The golden age of offshoring, however, came crashing down amidst a series of tit-for-tat export restrictions, election meddling, and espionage balloon sagas. By then, the US had drawn, quartered, and sold off its critical minerals midstream industry. Even the infamous Mountain Pass mine, the only rare earth mine in the US, continues to sell offtake to China due to insufficient demand outside of the biggest market, where refining takes place before the US imports ready-made magnets.
Meanwhile, China has banned exports of processing technology to prevent the US or other players from taking its rare earth crown.
Now, the US is facing difficult decisions about protecting its values and interests while managing the effects of short-term vision. However, modern problems require modern solutions, and the US is taking the challenge head-on.
Unlocking domestic resources
The US has since taken a variety of measures to bolster its national, energy, and economic security by incentivising re-industrialisation of the US via the landmark Inflation Reduction Act (IRA), which sent waves across the world. Paired with the Bipartisan Infrastructure Law (BIL), the US critical minerals supply chain has been benefiting from concentrated support from the demand side. The US is taking two approaches, one focusing on energy security, spearheaded by the Department of Energy (DOE), while bolstering national security naturally falls under the U.S. Department of Defense (DOD).
On the defence side, the U.S. DOD has been propping up projects of strategic importance, including the first US nickel refinery hopefuls, Westwin Elements, and Perpetua Resource’s antimony and gold project in Idaho. Through the Defense Production Act Investment (DPAI) programme, the DOD backed Canadian companies Fortune Minerals and Lomiko Metals, focusing on cobalt and graphite, respectively. At the same time, Albemarle and Talon Metals received more than $110m in grants for the domestic production of lithium at Kings Mountain in North Carolina, and nickel at the Tamarack project in Minnesota.

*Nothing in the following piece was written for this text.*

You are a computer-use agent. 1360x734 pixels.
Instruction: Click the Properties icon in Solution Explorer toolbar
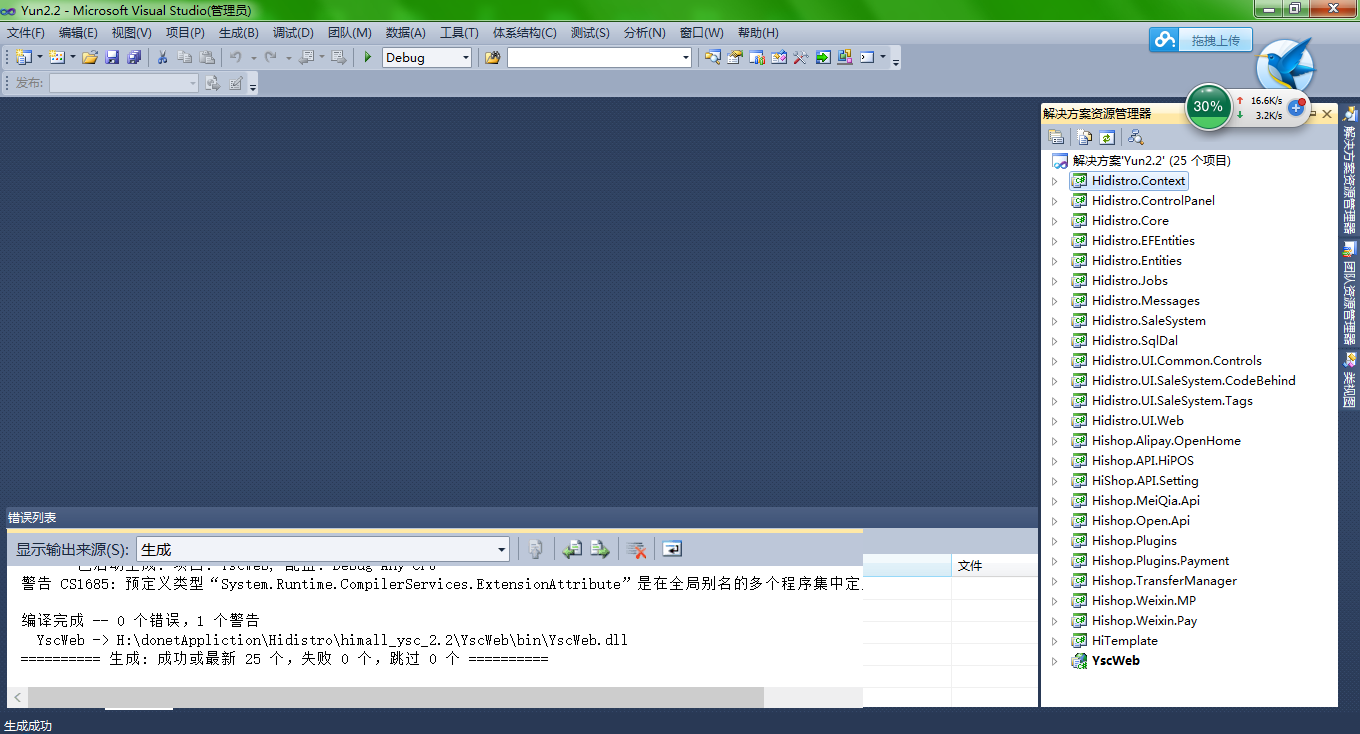[x=1056, y=138]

Further, South32’s Hermosa manganese and zinc project in Arizona is the first mining project covered by the FAST-41 programme, for critical infrastructure projects that benefit the nation. FAST-41 was signed into law by President Obama in December 2015, and the FAST Act also created the United States Federal Permitting Improvement Steering Council (FPISC), an independent federal agency composed of 16 members, including 13 federal agencies responsible for environmental reviews and permitting for infrastructure projects. The success of Hermosa has the potential to open the doors for more critical minerals projects to flow through the FAST-41 programme, and cut down the time lag between the discovery of deposits and production.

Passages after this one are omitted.